The implications of abnormal signal patterns of break-apart FISH probes used in the diagnosis of bone and soft tissue tumours

Abstract

Many subtypes of bone and soft tissue tumours harbour specific chromosome translocations leading to chimeric fusion genes. The identification of these specific fusion genes is the basis of molecular diagnoses in such tumours. Break-apart FISH is a robust method that is commonly used to identify these translocations and provide diagnostic support to histological interpretations. The signal patterns of the break-apart probes are usually easily interpreted. However, some cases show abnormal signal patterns leading to equivocal and challenging interpretation. The incidence of these abnormal patterns is largely unknown.
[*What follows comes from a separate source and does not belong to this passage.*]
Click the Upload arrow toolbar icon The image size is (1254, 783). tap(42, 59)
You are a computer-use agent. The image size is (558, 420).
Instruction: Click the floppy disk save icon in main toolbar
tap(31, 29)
Using a retrospective cohort we explored the incidence of abnormal signal patterns across common bone and soft tissue tumour types to raise awareness of this occurrence and to aid in the interpretation. In total, 1,087 bone and soft tissue tumours tested by break-apart probes were examined. The abnormal signal patterns were classified as deletion, additional copy and amplification, which were found at highest frequency in low-grade fibromyxoid sarcoma (32%, 6/19), and at moderate frequencies in those from alveolar rhabdomyosarcoma (10%, 9/94), nodular fasciitis (9%, 18/209), synovial sarcoma (8%, 17/207) and Ewing sarcoma/round cell sarcoma with EWSR1-non-ETS fusions (6%, 29/497). The lowest frequency was found in clear cell sarcoma (1%, 1/61). Despite the equivocal results from the abnormal signal patterns, the specific fusion genes were confirmed by orthogonal molecular techniques such as FISH with fusion probes, RT-PCR or next-generation sequencing.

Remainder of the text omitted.